Um princípio elementar dos sistemas republicanos é não permitir que quem está no poder altere as regras de seu exercício. Nesse sentido, qualquer debate sobre a mudança da equação política não deve ser realizado com a participação dos agentes que dela se beneficiarão. Por isso, mesmo que a proposta de mudar o regime apareça como resultado de um acordo entre governo e oposição, ela representará uma grave deslealdade com o pacto democrático. E a Constituição, que deveria servir para regrar a luta política, é reformulada para que os que se sentem constrangidos por seus comandos possam vencer a batalha da ocasião.

Modificar a engenharia constitucional com a máquina em funcionamento é uma prática que corrói o constitucionalismo e comporta riscos importantes. Um deles é incentivar que os agentes políticos passem a usar tal recurso para se manter no poder. Emendas e confecção de novas constituições para permitir reeleições de mandatários (como já aconteceu na Bolívia, na Venezuela e no Brasil) são exemplos que não devem ser reproduzidos ou banalizados. As reformas no sistema político pressupõem debate abrangente e sereno, que se revela inviável em cenário de crise. Mais importante, devem produzir efeitos apenas após as eleições seguintes, evitando assim que sejam pautadas pelo autointeresse e o casuísmo.

Cabe questionar, ainda, se um plebiscito ou referendo resolveria o problema do déficit de representatividade dos atuais mandatários. A resposta poderia ser afirmativa se não vivêssemos um momento turbulento, marcado pela oposição entre vilões e heróis de grupos políticos rivais. Como debater os prós e contras das reformas sem os associar aos protagonistas da crise? Uma discussão contaminada pelo personalismo e pela insinceridade de propósitos geraria mudanças estruturais com impactos importantes e persistentes.

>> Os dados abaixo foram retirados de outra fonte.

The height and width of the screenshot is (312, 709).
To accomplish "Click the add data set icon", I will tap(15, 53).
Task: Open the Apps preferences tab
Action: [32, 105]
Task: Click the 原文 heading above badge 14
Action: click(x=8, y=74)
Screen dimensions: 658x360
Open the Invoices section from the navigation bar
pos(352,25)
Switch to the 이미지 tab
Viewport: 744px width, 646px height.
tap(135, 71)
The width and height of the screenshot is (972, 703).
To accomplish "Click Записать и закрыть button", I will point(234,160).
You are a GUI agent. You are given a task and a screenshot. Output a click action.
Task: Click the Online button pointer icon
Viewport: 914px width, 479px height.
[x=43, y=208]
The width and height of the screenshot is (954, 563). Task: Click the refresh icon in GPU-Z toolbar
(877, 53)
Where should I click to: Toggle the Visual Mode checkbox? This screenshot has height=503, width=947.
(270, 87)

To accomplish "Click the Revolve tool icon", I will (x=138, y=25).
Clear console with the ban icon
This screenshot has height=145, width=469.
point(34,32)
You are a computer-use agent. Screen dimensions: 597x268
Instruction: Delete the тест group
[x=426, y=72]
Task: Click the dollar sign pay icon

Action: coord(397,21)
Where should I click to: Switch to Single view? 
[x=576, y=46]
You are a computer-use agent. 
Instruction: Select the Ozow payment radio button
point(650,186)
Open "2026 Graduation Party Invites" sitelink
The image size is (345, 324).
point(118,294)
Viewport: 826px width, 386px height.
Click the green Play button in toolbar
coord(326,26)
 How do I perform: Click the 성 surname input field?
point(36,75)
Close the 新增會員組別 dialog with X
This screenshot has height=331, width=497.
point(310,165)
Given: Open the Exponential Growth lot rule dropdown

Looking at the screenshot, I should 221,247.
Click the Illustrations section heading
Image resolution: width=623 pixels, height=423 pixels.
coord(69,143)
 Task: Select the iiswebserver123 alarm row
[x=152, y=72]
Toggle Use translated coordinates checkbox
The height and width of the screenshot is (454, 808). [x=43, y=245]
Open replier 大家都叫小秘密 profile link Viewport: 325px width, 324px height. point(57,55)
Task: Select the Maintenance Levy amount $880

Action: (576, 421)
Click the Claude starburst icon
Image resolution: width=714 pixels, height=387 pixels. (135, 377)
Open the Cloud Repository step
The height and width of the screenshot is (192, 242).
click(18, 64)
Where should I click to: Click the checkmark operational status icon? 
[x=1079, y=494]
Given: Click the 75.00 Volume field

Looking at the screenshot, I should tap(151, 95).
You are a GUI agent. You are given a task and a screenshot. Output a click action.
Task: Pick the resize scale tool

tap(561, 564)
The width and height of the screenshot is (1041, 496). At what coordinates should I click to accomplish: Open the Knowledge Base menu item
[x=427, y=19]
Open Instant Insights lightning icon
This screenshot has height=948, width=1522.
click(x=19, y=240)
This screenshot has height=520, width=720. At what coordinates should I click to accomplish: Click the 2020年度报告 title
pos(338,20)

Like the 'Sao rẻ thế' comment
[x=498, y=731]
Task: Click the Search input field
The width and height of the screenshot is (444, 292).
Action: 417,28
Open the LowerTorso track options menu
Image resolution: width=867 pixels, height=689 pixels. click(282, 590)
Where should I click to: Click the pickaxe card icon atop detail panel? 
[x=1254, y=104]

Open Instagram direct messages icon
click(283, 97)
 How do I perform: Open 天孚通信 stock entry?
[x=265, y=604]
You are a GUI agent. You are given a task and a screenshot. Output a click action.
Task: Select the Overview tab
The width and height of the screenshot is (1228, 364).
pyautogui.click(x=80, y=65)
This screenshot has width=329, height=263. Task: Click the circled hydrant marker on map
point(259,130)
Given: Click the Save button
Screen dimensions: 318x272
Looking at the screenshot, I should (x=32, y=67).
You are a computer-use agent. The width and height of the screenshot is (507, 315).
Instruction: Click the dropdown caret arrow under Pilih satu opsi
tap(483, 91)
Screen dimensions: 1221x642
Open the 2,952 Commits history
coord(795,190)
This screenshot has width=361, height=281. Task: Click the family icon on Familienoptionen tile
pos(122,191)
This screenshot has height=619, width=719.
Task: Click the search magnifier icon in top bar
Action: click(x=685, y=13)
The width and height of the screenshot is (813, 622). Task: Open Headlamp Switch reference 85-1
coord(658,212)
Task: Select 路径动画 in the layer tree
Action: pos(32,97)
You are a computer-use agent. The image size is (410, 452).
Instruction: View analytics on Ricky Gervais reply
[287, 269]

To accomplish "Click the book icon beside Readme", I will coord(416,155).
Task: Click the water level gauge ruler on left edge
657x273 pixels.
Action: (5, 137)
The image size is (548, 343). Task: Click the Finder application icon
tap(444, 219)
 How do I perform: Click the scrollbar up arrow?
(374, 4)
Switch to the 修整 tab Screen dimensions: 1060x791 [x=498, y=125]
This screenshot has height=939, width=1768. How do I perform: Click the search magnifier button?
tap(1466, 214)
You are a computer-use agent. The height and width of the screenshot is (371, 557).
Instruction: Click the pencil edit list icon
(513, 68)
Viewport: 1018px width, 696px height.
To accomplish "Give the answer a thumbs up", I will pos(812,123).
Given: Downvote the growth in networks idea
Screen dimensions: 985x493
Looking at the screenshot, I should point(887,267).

Por fim, deve ser lembrado que as últimas décadas da história constitucional brasileira, marcadas trocas no controle político que seguiram o esquadro da Constituição de 1988, representam um luxo recente e singular.  Como disse Paulo Bonavides, “a história, nas repúblicas periféricas, é um cemitério de Constituições”. Ao olhar para o nosso passado e para os países vizinhos, veremos que mais comuns foram as trocas fora do marco institucional, promovidas para adaptar o texto constitucional às circunstâncias e às preferências conjunturais dos que estão no poder. Mudar o sistema de governo nesse momento seria como reformar a casa no meio de um terremoto.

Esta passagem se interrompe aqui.